Salvador
Camarena.
Para Joaquín
y Bárbara.
Si bien los
que andamos cincuenteando tenemos sobradas razones para echar pestes de que,
una vez más, padeceremos otra crisis económica, carecemos sin embargo del
derecho al protagonismo en esta hora oscura para México. Los que deberían ser,
en toda forma, objeto de atención y cuidado plenos son nuestros viejos. Se los
debemos.
El Covid-19
cebará la mayor parte de su daño en los nacidos en los años de la Segunda
Guerra Mundial o inmediatos posteriores. Gente que casi tres cuartas partes de
su vida padeció el peor autoritarismo priista (aunque suene redundante),
personas que protagonizaron discretas luchas cívicas y democráticas que hoy
nadie les reconoce.
Son los
mexicanos de la mitad del siglo pasado. En términos generales, ciudadanos que
lograron la nada desdeñable proeza de hacer que sus hijes tuvieran mejor
instrucción y un entorno más parejo –si bien imperfecto– de derechos y
oportunidades del que ellos heredaron de sus padres.
En el ocaso
de sus vidas México padecerá una nueva crisis económica.

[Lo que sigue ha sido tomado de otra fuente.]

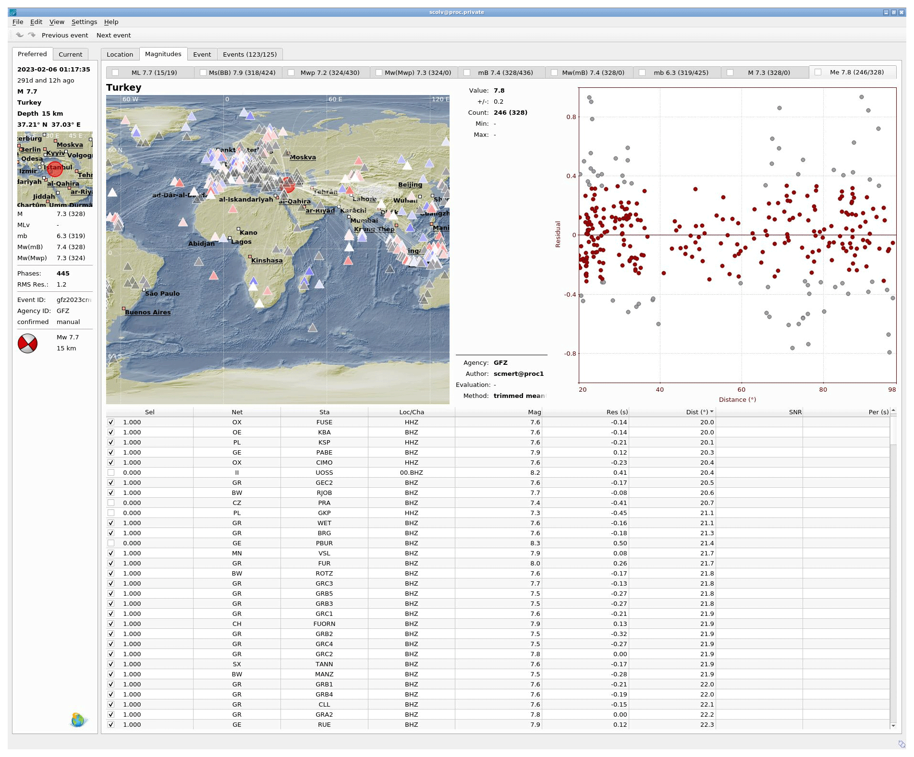This screenshot has height=757, width=914.
Task: Click the corner icon at the bottom right
Action: (x=902, y=744)
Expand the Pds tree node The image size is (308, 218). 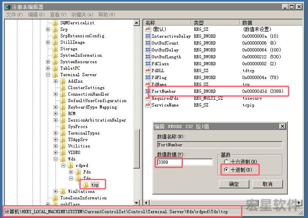(72, 172)
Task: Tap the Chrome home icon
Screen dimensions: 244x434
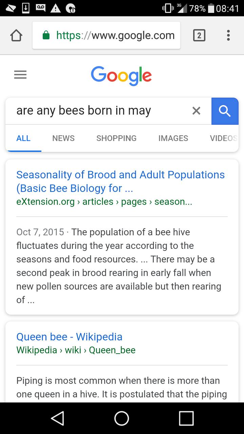Action: point(16,35)
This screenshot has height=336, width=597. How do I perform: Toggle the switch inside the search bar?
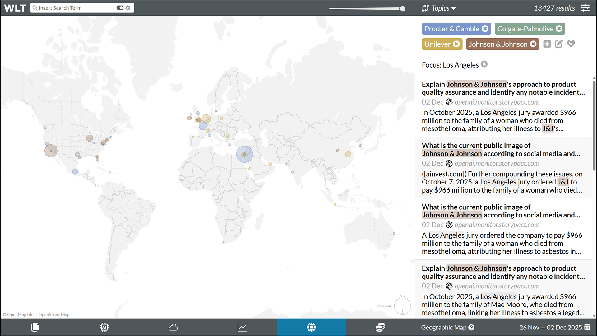[120, 8]
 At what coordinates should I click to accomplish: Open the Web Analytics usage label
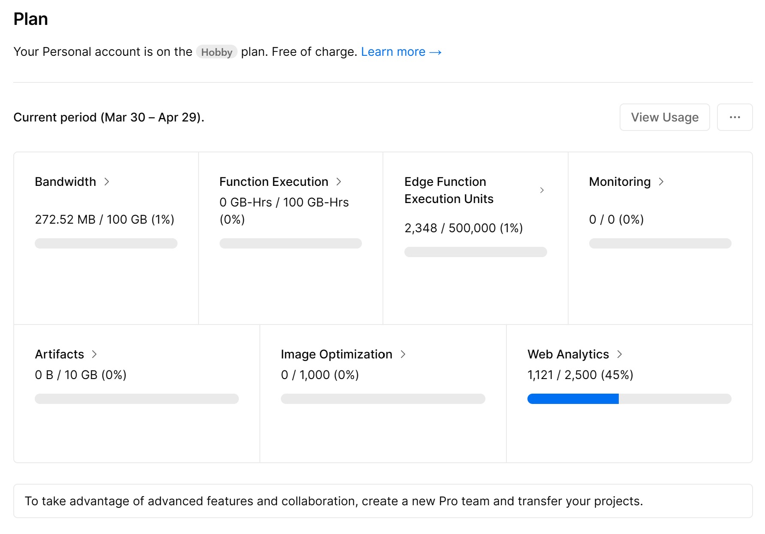coord(568,354)
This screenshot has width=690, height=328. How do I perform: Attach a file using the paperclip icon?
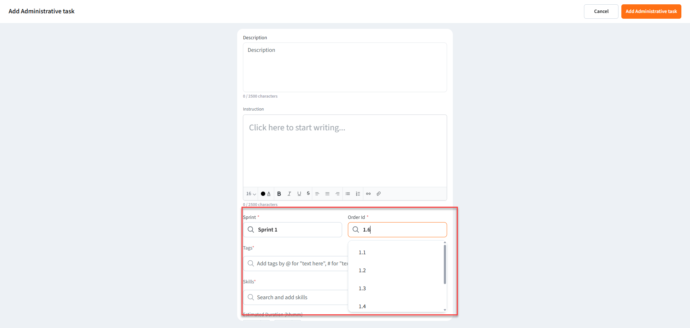coord(378,194)
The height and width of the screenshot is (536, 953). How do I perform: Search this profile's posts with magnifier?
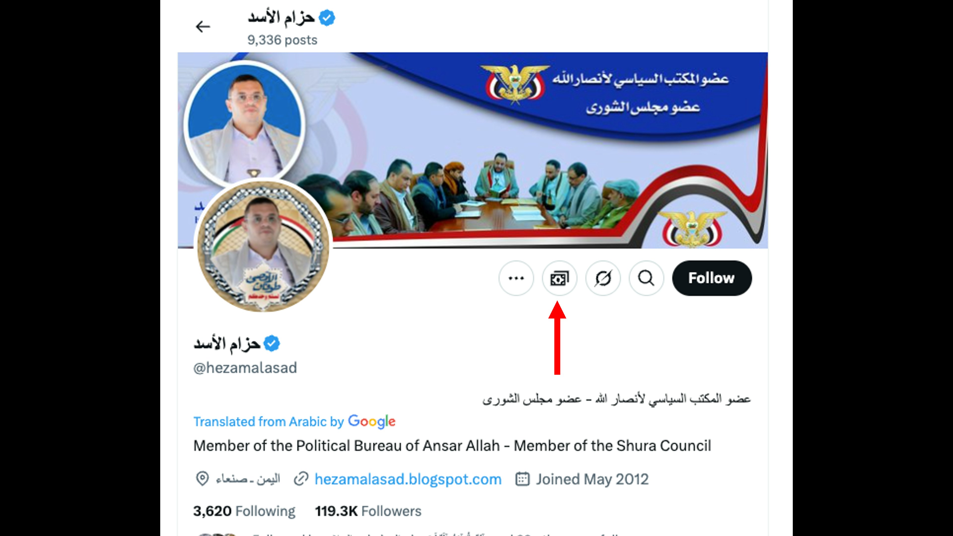pyautogui.click(x=646, y=278)
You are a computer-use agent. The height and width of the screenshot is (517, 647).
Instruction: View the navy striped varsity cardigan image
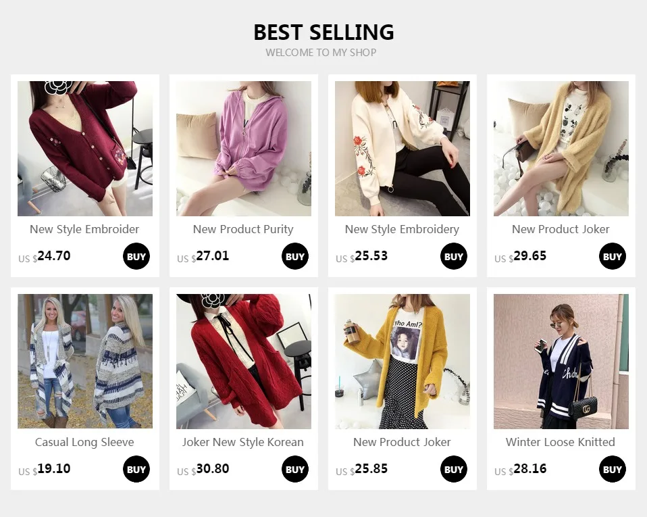click(x=561, y=362)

Pero antes incluso de
pensar en cómo proteger a los adultos mayores del embate financiero, resulta
urgente poner el foco en lo que podamos hacer para que el coronavirus no cobre
vidas, innecesariamente, entre aquellos que llegan con las defensas más
desgastadas por la edad o el esfuerzo de una vida de trabajo.
Nuestros
viejos primero. Esa debiera ser la divisa. Generar desde ahora estrategias para
ponerlos a resguardo: sacarlos de la calle a los que estén en esa situación;
definir y socializar protocolos efectivos para los que vivan con su familia (o
su familia con ellos): si los hijos o los nietos no pueden quedarse a trabajar
en casa serán, tristemente, factor de riesgo al regresar cada noche al hogar
multifamiliar; ubicarlos en todos los espacios públicos y privados de retiro
para que se pongan inmediatamente obstáculos a la entrada del coronavirus en
los asilos; localizar a los que vivan solos, desatendidos pero independientes,
para que durante el encierro que nos estaremos dando no queden doblemente
expuestos: a nuestra indolencia, y a verse forzados a valerse por sí mismos en
un entorno donde habrán de escasear opciones para comprar la despensa o
surtirse medicamentos…
Y para los
viejos que tienen que trabajar diario para sobrevivir, al menos para ellos,
México sí debiera tener capacidad de formular un apoyo económico sustantivo, que
les haga flotar en esta crisis que podría durar demasiados meses. De no hacerlo
así, los expondremos a un bicho que los diezmará en cuestión de días. Si a
nuestro país –gobierno y sociedad– no le alcanza para salvar a estos viejos,
entonces somos una desgracia de nación.
Niños,
embarazadas y viejos primero… que sea el grito en cada multifamiliar, en cada
cuadra, en cada colonia. Que cerrar nuestra puerta para cuidarnos en estas
semanas no se traduzca en falta de humanidad.
En México
hay 16 millones de adultos mayores de 60 años (Inegi, 2019). Muchos de ellos no
pueden defenderse solos de la avalancha de muerte que empieza a tocar nuestras
ciudades. Pero aún hay tiempo para intentar salvarlos.
Una de las
sensaciones más amargas de estas semanas es no poder abrazar a nuestros padres,
a nuestras tías, a nuestros amigos que tienen una edad en donde nuestro
contacto podría significarles un riesgo mortal.
Mitiguemos
esa tristeza con un esfuerzo por tratar de salvar a todos los viejos por igual.
Si ha de primar algo en la estrategia nacional, que sea eso. Si ponemos a los
viejos por sobre todo, y lo hacemos bien, igual y de paso nos salvamos a los
demás.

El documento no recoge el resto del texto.